Starting in 2003, the Arkansas-based company Candy Brand brought in hundreds of Mexican H-2A workers each year to harvest and pack tomatoes.23 Many of the workers were from Michoacán, Mexico.
In Michoacán, a powerful, local family controlled the recruitment of Candy Brand workers. According to workers’ testimonies, the recruiters routinely charged them between $275 and $375 in fees just to have their names placed on a list of eligible workers. Workers from the Mexican state of Tabasco were not only required to pay a similar fee by their local recruiter, but were further extorted by one of the Michoacán recruiters. This recruiter met the workers in Monterrey after their visas were issued and demanded that they pay him an additional $1,000 just to have their visas and passports returned to them.

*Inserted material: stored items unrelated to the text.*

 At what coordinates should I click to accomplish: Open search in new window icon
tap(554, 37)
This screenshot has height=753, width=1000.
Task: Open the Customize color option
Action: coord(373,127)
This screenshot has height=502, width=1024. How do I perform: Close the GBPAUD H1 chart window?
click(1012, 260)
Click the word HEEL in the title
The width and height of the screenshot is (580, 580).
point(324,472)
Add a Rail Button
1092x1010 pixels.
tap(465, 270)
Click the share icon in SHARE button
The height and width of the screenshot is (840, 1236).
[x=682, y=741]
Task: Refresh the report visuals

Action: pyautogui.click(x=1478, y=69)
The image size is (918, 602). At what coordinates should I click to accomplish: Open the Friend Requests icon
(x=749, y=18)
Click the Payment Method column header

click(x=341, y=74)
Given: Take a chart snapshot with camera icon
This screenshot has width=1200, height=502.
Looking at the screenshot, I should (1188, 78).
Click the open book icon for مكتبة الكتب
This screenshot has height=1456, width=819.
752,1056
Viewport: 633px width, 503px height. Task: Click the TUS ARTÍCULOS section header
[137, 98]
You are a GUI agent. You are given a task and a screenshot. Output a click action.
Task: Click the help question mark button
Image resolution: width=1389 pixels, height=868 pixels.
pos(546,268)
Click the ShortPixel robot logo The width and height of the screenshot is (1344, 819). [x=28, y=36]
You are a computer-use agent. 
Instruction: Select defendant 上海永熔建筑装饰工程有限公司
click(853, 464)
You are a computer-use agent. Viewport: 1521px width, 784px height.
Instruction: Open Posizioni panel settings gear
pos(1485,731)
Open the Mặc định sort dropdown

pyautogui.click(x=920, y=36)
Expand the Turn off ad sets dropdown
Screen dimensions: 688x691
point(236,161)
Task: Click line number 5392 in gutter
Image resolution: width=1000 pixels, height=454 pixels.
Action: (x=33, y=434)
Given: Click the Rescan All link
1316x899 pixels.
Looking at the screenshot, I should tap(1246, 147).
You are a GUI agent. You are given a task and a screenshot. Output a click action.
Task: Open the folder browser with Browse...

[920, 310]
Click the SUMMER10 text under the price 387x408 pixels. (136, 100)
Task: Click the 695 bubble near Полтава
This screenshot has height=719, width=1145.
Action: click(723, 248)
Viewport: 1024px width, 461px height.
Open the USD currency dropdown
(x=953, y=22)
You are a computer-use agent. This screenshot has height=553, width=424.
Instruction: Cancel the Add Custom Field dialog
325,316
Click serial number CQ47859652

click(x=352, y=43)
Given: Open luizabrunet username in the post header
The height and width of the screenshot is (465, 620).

“He held my passport up in the air and threatened to cut it if I didn’t pay him. I didn’t have all of the money he asked for but he gave me back my passport on the condition I would pay the rest of the money to his son in the United States after I started working for Candy Brand. The recruiters threatened to kill my wife and children in Mexico if I didn’t pay,” said Juan Pablo Asencio Vasquez, a worker from Tabasco. Reluctant to forgo the money they had already spent for the opportunity to work in the United States, the workers felt they had no other option but to pay these fraudulent and illegal fees.